Genealogy Made Easy
|Someone's ancestor painted this|
Both kits arrived at my door very quickly. So, I decided to go ahead and send my sample in. Dad won't get his until Christmas morning. It is all pretty easy. They send you a vial to spit in (ewww!) and then you send it to the lab. There is a number on the vial that you have to register so that they can identify whose kit it is. They send you an email to let you know that it has been registered and I just got an email telling me that it has arrived at the lab and is waiting to be tested. The drawback is that it will take 6 to 8 weeks for them to test it and send me the results. I am hoping that by the end of February I will get the report telling me where my ancestors came from.
While I am waiting, I decided to get a membership on the site to begin the process of finding the names of some of my ancestors. That is not a requirement to get the results of the DNA testing, by the way. You get matches with the test but you are limited in what you can search for without a membership.
On my maternal side, I had a pretty good feel for what my heritage is from that branch of my family tree. A few of my uncles were curious about our genealogy back in the days when they had to go look for records in courthouses and such. Plus, my mother's family was very good with oral history. For as long as I can remember my maternal family has been proud to have come from Scotland and Ireland. As I work through building a family tree on the site, that information is holding true. Many of my ancestors did immigrate from Scotland, Ireland and England.
What has been interesting is working on my paternal branch of the family tree. I found a few ancestors who crossed the ocean from England, a few more from Ireland and Scotland but the surprise was the number who came from Germany. My grandfather's people hailed from Germany for the most part. Perhaps I should consider getting a pair of lederhosen! So far, I have been able to trace ancestors as far back to 1550 in Germany on the Rumler side of the tree. That is incredible!

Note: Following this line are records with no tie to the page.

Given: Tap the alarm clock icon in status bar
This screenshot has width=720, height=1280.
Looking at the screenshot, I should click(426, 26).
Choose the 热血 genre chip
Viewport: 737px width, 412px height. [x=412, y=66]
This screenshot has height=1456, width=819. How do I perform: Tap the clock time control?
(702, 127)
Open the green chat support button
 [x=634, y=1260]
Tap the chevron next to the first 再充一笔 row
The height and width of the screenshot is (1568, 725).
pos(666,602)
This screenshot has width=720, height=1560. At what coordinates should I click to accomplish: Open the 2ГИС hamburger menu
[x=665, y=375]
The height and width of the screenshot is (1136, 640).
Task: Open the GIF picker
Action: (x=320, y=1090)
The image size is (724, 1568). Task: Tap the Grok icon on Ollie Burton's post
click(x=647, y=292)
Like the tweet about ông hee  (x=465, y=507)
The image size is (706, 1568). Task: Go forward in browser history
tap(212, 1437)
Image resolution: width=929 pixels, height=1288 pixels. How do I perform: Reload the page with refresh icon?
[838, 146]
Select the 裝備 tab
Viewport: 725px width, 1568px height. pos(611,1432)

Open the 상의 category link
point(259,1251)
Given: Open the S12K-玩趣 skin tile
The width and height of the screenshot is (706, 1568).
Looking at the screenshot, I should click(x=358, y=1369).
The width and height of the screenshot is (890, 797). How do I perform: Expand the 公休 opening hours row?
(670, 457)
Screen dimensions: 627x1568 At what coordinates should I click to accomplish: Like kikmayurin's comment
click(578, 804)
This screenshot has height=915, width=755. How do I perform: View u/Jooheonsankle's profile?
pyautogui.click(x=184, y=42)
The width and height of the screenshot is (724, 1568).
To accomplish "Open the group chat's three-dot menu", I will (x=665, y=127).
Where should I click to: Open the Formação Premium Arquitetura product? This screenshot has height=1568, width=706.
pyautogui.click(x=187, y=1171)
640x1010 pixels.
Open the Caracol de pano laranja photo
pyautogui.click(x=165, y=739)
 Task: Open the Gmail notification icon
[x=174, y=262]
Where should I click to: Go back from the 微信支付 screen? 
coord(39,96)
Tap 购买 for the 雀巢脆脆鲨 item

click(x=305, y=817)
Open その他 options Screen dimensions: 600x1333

Oddly, I am having difficulty finding my paternal grandmother's people. Well, not so odd if the truth be told. Our family lore on her side was always a little guarded. Legend on this side has always been that my great-grandfather was Native American and ran away from a reservation. This may turn out to be factual. Oddly, the only records that I can find for him are of his marriage to my great-grandmother and the children they had together. Beyond the marriage certificate issued in 1896 there are no records of him. Other family members have stated that he was born about 1873 but they do not indicate exactly where he was born. Even odder is that I can't find birth records of his wife, either. She was supposed to be Caucasian so why can I not find records of her birth and her parent's names? Did they disown her when she married an Indian? Well, it would be one thing to say she is disowned but it would be another to destroy records of her birth, wouldn't it? Quite the mystery! She did seem to suffer from a bit of an identity crisis. The marriage certificate names her as Leanna. Later census reports sometime name her as Lena while others name her as Anna.
I can hardly wait to get the results of the ancestry DNA testing kit! From the research that I have done already it should show a strong presence of German, Scottish, and Irish genes. Will it show a presence of Native American DNA? Time will tell.
How about you? Do you know your own genealogy? Have you considered getting the kit or have you already done so? Have you considered giving one as a gift this holiday season?